AANGELEVERDE TEKST:
○ ○ ○ ○

4.8.       De notaris betwist dat hij zijn geheimhoudingsplicht heeft geschonden.

De notaris merkt in dit verband op dat een erfgenaam als rechtsopvolger onder algemene titel in alle rechten en verplichtingen van erflater treedt. Het niet melden aan de erfgenaam van door de erflater opgegeven voor de afwikkeling van een nalatenschap relevante financiële gegevens is, aldus de notaris, in strijd met hetgeen van een zorgvuldig handelend notaris verwacht mag worden. Volgens de notaris gelden deze gegevens dan ook niet als “toevertrouwd”.

Voor zover klagers willen betogen dat de notaris in een tuchtprocedure geen melding zou mogen maken van de mededelingen van erflater, merkt de notaris op dat ook voor leden van een tuchtcollege een geheimhoudingsplicht geldt en dat uitspraken van een tuchtcollege - voor zover deze al worden gepubliceerd - altijd worden geanonimiseerd. Van een “openbaar maken” van mededelingen van erflater is dus geen sprake, aldus de notaris.

○ ○ ○ ○

GEGEVENSFRAGMENTEN:
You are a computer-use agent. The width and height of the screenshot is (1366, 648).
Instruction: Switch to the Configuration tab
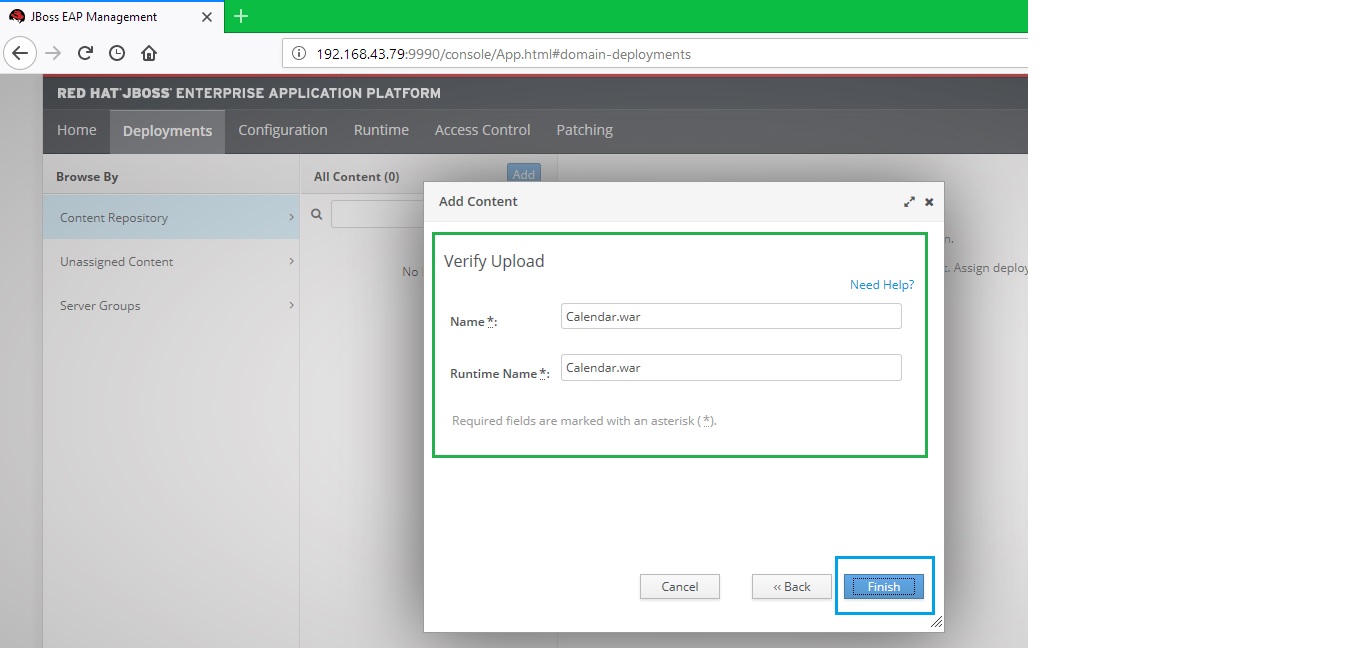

○ ○ ○ ○

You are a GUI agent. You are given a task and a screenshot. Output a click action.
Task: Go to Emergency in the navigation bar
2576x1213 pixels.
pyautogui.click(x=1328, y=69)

○ ○ ○ ○

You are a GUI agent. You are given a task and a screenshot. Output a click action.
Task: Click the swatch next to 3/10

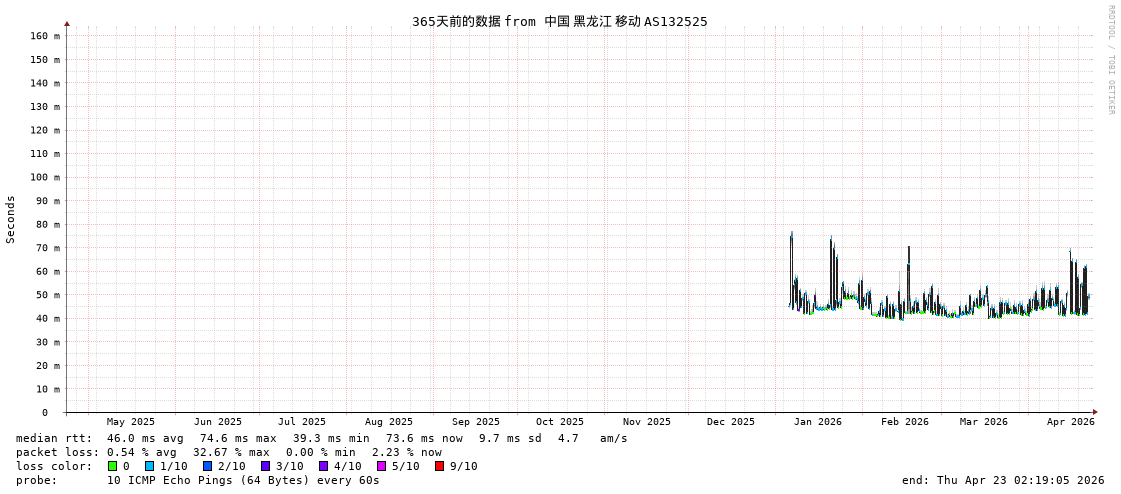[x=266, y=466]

○ ○ ○ ○

OPGAVE A:
Geef uit de aangeleverde tekst letterlijk het deel weer dat begint met "Voor zover klagers" en doorloopt tot en met "aldus de notaris.".
OPGAVE B:
Beantwoord de volgende vragen aan de hand van de aangeleverde tekst:
(i) In wat treedt een erfgenaam als rechtsopvolger onder algemene titel volgens de notaris?
(ii) Voor wie geldt volgens de notaris ook een geheimhoudingsplicht?
(iii) Wat gebeurt er volgens de notaris altijd met uitspraken van een tuchtcollege die worden gepubliceerd?

UITWERKING A:
Voor zover klagers willen betogen dat de notaris in een tuchtprocedure geen melding zou mogen maken van de mededelingen van erflater, merkt de notaris op dat ook voor leden van een tuchtcollege een geheimhoudingsplicht geldt en dat uitspraken van een tuchtcollege - voor zover deze al worden gepubliceerd - altijd worden geanonimiseerd. Van een “openbaar maken” van mededelingen van erflater is dus geen sprake, aldus de notaris.

UITWERKING B:
(i) In alle rechten en verplichtingen van erflater.
(ii) Voor leden van een tuchtcollege.
(iii) Ze worden altijd geanonimiseerd.